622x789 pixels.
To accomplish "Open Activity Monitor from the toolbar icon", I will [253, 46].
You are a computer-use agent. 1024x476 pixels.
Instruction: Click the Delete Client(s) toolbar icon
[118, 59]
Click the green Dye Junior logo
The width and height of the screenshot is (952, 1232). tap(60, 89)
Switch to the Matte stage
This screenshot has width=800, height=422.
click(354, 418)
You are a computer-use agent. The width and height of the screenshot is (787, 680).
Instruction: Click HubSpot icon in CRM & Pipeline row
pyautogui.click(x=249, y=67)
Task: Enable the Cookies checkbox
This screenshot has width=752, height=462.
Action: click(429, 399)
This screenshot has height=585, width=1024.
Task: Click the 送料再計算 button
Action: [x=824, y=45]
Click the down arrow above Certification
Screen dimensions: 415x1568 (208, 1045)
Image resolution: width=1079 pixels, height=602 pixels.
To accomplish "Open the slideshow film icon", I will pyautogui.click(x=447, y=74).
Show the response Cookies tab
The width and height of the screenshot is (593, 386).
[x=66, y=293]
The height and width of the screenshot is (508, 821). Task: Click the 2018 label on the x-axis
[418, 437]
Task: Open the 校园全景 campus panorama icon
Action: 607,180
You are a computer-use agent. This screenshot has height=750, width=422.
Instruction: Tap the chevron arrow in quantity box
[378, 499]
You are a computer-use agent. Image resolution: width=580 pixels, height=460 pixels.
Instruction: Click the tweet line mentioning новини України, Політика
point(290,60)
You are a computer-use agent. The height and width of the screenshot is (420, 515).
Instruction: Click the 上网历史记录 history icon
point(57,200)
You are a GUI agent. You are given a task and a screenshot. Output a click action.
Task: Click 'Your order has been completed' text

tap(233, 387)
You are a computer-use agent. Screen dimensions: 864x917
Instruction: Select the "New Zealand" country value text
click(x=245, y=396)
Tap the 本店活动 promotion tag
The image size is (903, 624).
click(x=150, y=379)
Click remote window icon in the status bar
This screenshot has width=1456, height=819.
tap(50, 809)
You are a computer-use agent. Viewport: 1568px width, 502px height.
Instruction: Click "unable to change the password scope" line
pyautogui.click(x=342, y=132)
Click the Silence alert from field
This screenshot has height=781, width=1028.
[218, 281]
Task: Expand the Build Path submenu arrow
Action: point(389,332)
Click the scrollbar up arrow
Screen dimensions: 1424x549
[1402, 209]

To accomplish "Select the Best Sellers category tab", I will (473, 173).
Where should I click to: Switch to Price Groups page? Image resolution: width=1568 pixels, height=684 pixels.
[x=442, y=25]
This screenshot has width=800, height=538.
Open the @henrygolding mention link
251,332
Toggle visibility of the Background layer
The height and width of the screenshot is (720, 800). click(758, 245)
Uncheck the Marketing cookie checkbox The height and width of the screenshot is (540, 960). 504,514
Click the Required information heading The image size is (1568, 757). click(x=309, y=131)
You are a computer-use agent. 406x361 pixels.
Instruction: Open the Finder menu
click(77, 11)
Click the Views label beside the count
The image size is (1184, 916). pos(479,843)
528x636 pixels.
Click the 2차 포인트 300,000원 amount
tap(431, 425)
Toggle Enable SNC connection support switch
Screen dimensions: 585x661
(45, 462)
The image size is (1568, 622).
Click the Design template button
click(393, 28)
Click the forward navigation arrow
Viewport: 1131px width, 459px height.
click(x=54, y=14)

■ REQUEST:
Rewrite the stretch of the listing from the line containing "You are a computer-use agent. The width" through the line containing "pyautogui.click(x=249, y=67)", changing "HubSpot icon" to "HubSpot logo" and keeping everything else the same. Give only those lines.

■ TASK RESULT:
You are a computer-use agent. The width and height of the screenshot is (787, 680).
Instruction: Click HubSpot logo in CRM & Pipeline row
pyautogui.click(x=249, y=67)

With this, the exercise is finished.